Dois fatos foram marcantes na campanha de Bolsonaro: o fato do ex-presidente Lula, que liderava nas pesquisas mesmo tendo sido condenado por corrupção, ter sido considerado inelegível; e a facada que o candidato tomou quando fazia campanha em Juiz de Fora (MG), no dia 6 de setembro.

O atentado de Juiz de Fora teve algumas consequências importantes. Primeiro, os demais candidatos se solidarizaram com a vítima e suspenderam os ataques que visavam desconstruí-lo. Depois, como ele só teve alta hospitalar uma semana antes do 1º turno, ele não foi aos debates finais. Com sua liderança cristalizada, ele foi recebendo apoio declarado de ruralistas, empresários e líderes evangélicos.

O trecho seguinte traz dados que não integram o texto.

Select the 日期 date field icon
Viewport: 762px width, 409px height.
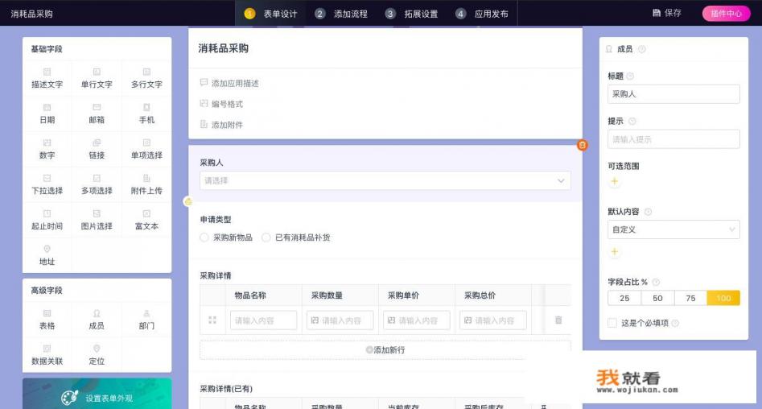[47, 113]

Uma das aproximações mais ruidosas foi a de Edir Macedo, líder da Igreja Universal do Reino de Deus e dono da TV Record. A emissora do bispo realizou uma entrevista na casa do candidato e levou ao ar no exato momento em que começava o último debate presidencial na TV Globo.

Sem tempo de propaganda eleitoral na TV e fazendo campanha fortemente baseada em redes sociais, Bolsonaro obteve mais de 46% dos votos na primeira etapa.

No 2º turno, o candidato pouco saiu de casa. Sua residência da Barra da Tijuca se tornou um ponto de peregrinação de políticos aliados (antigos e recém-convertidos) e Bolsonaro ia se comunicando com o público, sempre em situações controladas: as entrevistas eram majoritariamente marcadas com jornalistas dóceis ao candidato.

Um exemplo foi o célebre episódio em que condicionou a entrevista à Rádio Guaíba, tradicional emissora de Porto Alegre também pertencente à Record, a um único jornalista que lhe era simpático. Outros três que integravam a bancada do programa tiveram de escutar a conversa do candidato sem poder fazer perguntas.

Mesmo liberado pelos médicos, Bolsonaro recusou-se a participar do debate da Rede Globo na última sexta. O programa acabou cancelado. É a primeira vez desde a Redemocratização que os brasileiros elegem um presidente que não participou de nenhum debate no segundo turno.

WhatsApp


A vitória de Bolsonaro ocorreu com uma nódoa no 2º turno: a suspeita de que empresários próximos ao candidato montaram um caixa dois para financiar o envio de mensagens anti-PT por firmas de WhatsApp. A denúncia apareceu em uma reportagem do jornal Folha de S.Paulo. Se a denúncia for confirmada, poderia se tratar de crime eleitoral (já que doações de empresas são proibidas) e abuso de poder econômico.



Bolsonaro negou que tenha autorizado a compra de mensagens para atacar o adversário Fernando Haddad e disse que a denúncia não se sustenta. Advogados de Bolsonaro acionaram a Folha no TSE.



Nos dias seguintes à publicação da reportagem da Folha, a jornalista Patrícia Campos Mello, autora do texto, e outros profissionais do grupo passaram a receber ameaças. A Polícia Federal apura as ameaças.